— What is being asked —
How many lines in the entries below contain the string "Asian"? Reply with the number alone.

Dataset excerpt
______________________________

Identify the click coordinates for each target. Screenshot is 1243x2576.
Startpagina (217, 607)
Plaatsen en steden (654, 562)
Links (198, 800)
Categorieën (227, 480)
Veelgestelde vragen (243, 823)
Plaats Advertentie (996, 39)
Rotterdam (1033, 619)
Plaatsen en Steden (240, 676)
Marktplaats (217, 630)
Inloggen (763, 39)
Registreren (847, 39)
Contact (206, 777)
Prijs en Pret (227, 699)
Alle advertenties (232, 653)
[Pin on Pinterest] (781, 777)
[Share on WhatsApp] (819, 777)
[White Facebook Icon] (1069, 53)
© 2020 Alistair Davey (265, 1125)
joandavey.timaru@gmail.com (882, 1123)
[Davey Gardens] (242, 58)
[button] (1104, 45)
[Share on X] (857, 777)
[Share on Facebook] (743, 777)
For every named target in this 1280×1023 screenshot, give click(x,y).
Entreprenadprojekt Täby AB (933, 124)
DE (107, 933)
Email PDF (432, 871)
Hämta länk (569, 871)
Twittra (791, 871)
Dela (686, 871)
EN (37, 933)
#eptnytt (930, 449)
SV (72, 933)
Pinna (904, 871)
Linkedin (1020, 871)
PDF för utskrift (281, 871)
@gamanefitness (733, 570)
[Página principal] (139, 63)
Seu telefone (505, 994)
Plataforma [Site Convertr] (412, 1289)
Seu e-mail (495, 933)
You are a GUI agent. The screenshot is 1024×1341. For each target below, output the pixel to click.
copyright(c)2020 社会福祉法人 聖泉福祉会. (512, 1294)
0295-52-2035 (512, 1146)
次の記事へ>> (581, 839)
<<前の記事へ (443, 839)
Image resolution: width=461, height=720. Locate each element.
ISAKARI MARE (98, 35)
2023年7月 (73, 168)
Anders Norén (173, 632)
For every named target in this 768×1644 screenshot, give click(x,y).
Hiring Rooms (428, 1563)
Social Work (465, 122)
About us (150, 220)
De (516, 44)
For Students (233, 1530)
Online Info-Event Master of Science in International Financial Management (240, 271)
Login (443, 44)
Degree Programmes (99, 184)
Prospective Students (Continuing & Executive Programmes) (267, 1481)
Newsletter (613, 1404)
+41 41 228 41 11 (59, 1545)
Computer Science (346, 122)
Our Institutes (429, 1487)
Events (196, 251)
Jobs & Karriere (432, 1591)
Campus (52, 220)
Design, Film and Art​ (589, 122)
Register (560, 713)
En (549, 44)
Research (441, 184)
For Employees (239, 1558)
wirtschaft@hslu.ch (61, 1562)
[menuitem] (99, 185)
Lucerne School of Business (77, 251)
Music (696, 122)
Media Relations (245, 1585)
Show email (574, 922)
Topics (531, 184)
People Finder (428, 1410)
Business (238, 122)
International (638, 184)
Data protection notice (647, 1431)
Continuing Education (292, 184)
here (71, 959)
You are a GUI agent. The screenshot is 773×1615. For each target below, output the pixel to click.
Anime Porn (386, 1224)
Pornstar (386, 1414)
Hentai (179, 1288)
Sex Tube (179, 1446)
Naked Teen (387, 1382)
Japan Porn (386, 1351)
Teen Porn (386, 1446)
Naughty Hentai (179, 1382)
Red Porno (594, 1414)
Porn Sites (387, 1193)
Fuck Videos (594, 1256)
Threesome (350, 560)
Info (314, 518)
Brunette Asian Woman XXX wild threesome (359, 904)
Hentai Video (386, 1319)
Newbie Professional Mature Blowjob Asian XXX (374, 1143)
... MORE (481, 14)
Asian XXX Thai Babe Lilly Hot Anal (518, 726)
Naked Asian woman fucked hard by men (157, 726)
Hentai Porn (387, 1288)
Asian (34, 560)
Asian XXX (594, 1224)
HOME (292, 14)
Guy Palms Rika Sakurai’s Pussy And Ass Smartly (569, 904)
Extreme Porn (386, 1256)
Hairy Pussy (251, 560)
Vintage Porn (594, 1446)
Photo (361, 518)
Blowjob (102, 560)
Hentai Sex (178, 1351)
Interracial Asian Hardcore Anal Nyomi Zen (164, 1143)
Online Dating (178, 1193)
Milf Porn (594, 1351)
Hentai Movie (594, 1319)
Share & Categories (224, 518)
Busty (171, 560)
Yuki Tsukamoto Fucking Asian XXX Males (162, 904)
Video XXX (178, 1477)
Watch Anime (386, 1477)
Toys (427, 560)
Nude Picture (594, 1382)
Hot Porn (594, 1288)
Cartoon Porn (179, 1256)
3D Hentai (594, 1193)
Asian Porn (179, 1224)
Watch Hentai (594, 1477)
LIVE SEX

______________________________

— Completed exercise —
9